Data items

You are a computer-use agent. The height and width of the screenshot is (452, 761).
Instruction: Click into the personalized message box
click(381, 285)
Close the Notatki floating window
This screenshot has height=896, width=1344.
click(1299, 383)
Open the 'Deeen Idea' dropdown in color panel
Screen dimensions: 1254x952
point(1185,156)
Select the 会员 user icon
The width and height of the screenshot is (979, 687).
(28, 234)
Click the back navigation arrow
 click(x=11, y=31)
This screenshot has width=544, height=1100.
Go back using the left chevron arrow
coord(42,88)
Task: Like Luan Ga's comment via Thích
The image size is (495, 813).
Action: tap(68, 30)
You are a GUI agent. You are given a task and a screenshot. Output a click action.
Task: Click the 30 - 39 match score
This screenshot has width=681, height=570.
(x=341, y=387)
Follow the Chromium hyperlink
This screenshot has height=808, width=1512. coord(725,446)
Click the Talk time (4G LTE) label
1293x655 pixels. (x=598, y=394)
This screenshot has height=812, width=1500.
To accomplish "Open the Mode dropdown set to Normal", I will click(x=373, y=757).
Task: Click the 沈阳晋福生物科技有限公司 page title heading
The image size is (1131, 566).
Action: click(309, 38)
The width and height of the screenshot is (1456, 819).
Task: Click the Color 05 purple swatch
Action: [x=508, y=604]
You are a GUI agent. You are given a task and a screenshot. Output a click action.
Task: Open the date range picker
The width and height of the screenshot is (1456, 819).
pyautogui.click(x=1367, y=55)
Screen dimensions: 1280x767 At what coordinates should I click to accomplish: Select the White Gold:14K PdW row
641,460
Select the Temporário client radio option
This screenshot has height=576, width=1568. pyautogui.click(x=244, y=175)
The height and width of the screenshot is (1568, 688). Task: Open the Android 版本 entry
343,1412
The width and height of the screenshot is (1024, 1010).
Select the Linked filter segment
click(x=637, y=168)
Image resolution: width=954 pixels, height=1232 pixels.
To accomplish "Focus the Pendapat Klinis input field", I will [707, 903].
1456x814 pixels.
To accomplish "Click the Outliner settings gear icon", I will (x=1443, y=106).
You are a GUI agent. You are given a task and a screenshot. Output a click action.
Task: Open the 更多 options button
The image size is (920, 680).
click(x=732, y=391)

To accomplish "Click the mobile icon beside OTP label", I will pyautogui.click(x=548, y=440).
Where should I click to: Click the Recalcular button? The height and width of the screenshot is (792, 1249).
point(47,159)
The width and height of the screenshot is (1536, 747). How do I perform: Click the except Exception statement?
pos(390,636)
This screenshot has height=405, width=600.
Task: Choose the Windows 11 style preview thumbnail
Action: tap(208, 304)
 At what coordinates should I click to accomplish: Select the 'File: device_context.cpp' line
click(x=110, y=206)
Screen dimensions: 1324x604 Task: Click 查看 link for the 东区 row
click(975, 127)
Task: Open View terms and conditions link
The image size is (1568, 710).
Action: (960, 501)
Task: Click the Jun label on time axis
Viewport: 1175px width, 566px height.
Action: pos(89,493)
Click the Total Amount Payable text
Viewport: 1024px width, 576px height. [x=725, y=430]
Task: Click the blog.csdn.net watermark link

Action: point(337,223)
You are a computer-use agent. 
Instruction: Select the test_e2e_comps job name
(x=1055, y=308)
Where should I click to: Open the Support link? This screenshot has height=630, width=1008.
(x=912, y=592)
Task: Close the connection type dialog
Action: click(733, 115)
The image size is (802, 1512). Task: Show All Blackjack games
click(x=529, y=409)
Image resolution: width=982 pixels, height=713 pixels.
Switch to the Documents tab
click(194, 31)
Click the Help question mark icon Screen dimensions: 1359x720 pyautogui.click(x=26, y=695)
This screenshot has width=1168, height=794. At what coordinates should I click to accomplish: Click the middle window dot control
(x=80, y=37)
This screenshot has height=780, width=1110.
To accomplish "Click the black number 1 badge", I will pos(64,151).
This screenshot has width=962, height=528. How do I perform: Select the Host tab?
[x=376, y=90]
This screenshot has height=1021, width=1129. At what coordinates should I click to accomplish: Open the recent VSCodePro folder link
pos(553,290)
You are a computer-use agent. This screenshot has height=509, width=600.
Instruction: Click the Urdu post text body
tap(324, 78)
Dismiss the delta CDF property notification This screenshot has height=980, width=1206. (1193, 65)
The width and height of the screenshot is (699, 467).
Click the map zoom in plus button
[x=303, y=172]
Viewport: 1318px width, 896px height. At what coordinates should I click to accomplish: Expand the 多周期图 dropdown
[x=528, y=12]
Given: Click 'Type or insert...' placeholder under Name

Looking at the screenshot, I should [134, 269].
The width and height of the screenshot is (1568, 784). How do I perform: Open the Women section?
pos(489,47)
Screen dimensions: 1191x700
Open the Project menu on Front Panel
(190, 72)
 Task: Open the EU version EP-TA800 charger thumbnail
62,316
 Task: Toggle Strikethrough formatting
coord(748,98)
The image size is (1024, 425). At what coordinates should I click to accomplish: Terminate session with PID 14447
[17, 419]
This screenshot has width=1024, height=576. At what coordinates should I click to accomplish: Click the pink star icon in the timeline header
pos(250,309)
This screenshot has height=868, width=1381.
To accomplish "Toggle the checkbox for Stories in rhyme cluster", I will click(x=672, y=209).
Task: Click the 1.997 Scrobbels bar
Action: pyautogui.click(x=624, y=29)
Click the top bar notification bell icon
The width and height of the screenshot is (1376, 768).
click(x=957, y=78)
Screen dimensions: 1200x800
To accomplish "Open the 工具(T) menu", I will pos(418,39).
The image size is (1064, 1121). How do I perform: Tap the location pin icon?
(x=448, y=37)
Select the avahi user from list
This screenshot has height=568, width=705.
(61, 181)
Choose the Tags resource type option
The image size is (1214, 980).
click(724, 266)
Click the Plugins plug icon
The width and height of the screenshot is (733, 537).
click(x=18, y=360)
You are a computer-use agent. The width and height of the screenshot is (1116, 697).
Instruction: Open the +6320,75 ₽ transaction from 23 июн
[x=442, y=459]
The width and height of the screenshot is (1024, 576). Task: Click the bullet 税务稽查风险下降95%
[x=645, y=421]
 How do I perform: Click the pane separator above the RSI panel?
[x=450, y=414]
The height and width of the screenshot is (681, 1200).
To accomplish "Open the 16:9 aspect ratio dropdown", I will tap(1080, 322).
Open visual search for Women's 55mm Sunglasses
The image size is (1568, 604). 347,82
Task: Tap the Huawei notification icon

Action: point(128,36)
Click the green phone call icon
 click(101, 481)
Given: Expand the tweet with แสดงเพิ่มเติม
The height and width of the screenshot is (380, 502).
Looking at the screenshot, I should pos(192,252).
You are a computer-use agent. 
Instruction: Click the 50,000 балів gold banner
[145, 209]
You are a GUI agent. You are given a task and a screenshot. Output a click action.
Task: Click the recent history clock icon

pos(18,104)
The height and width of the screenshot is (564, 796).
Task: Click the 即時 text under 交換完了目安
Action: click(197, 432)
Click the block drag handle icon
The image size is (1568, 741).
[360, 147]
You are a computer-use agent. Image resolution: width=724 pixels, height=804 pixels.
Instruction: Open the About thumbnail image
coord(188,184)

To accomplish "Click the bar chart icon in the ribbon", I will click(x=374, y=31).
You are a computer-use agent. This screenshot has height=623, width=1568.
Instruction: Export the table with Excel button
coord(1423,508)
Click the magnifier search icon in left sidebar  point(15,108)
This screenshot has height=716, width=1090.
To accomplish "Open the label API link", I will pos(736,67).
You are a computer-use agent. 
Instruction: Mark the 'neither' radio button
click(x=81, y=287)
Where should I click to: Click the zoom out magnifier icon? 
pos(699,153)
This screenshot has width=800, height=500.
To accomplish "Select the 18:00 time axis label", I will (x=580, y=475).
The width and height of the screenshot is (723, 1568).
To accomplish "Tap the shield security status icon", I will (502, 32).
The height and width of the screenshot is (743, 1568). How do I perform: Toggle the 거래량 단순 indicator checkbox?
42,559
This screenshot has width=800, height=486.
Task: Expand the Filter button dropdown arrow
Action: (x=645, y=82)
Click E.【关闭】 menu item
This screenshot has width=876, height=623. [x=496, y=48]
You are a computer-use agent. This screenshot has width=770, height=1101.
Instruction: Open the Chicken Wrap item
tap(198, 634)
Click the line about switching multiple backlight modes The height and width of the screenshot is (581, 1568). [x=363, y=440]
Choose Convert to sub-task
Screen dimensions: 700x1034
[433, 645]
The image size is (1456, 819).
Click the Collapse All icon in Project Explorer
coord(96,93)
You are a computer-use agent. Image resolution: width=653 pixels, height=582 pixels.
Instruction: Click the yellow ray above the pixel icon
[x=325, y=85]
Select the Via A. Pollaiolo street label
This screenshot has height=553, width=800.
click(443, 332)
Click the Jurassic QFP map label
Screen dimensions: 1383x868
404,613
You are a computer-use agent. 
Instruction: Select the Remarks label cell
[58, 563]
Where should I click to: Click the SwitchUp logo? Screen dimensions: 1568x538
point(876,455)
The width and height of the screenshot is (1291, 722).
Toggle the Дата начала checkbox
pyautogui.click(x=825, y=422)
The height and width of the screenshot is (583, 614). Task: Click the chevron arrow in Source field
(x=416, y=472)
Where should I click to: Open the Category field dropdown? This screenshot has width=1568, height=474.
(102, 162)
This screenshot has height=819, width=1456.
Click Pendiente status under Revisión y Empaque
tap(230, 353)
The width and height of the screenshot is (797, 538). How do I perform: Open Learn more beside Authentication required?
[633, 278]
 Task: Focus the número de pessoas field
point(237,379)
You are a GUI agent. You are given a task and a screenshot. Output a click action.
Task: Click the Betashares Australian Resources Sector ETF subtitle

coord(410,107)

YOUR ASSIGNMENT
Scan the records above for the string "axis", then copy each line where it turns up.

SOLUTION FOR THIS PROBLEM
Task: Click the Jun label on time axis
To accomplish "Select the 18:00 time axis label", I will (x=580, y=475).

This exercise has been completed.